Top of AVAILABLE RECORDS

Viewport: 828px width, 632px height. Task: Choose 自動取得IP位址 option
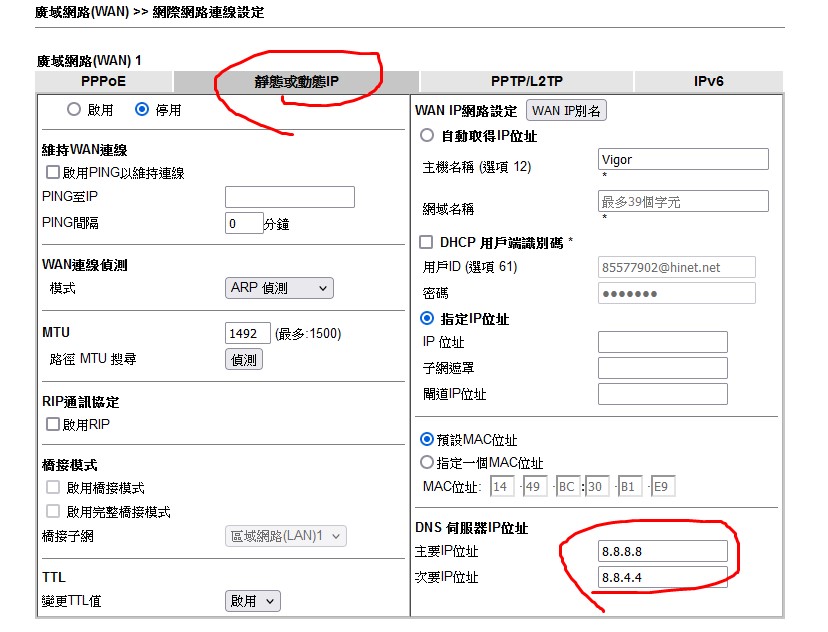[428, 135]
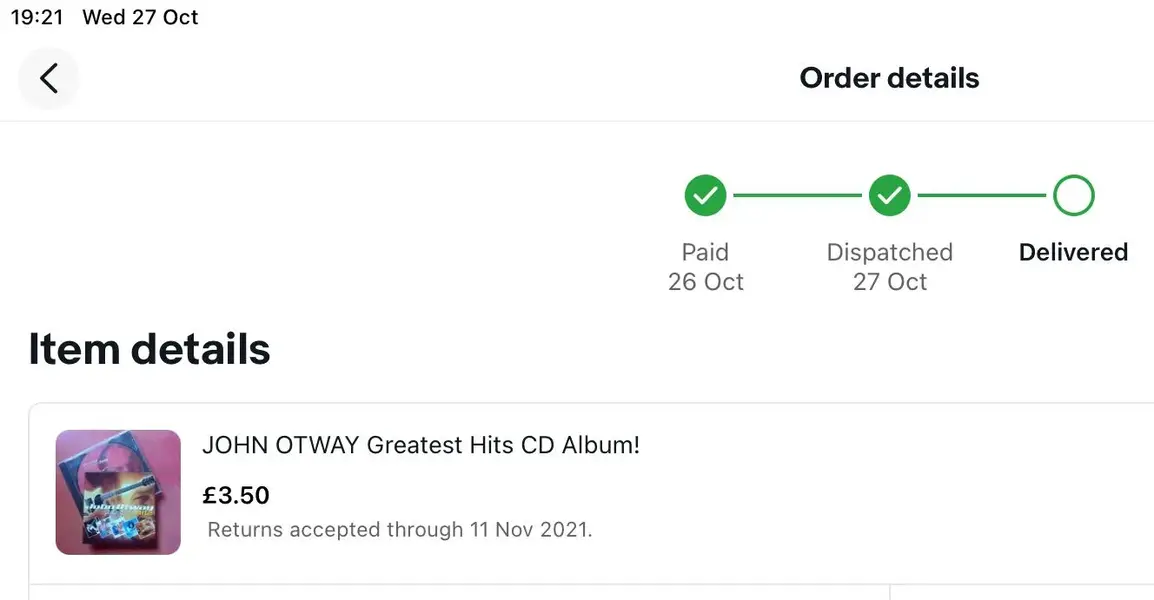Click the Returns accepted through 11 Nov text
Viewport: 1154px width, 600px height.
tap(400, 529)
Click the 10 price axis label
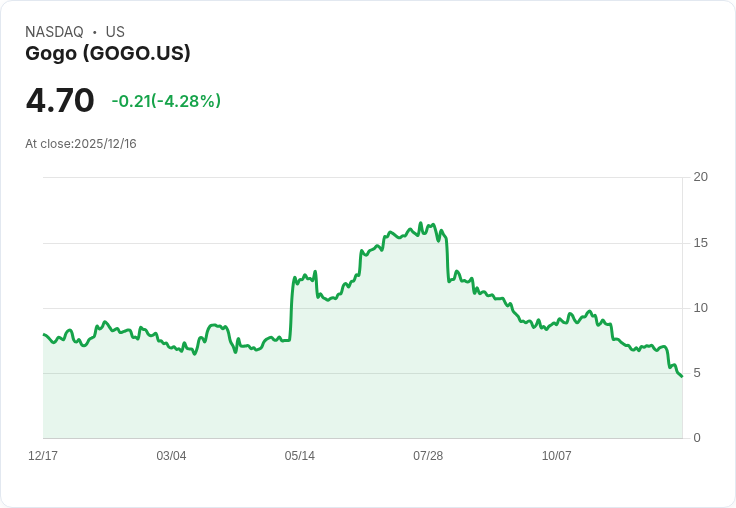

Bottom of AVAILABLE RECORDS

ASSIGNMENT> Output every record exactly, minus the pictures.

RESULT OF THIS EXERCISE>
Viewport: 828px width, 632px height. Task: Choose 自動取得IP位址 option
[428, 135]
Click the Returns accepted through 11 Nov text
Viewport: 1154px width, 600px height.
tap(400, 529)
Click the 10 price axis label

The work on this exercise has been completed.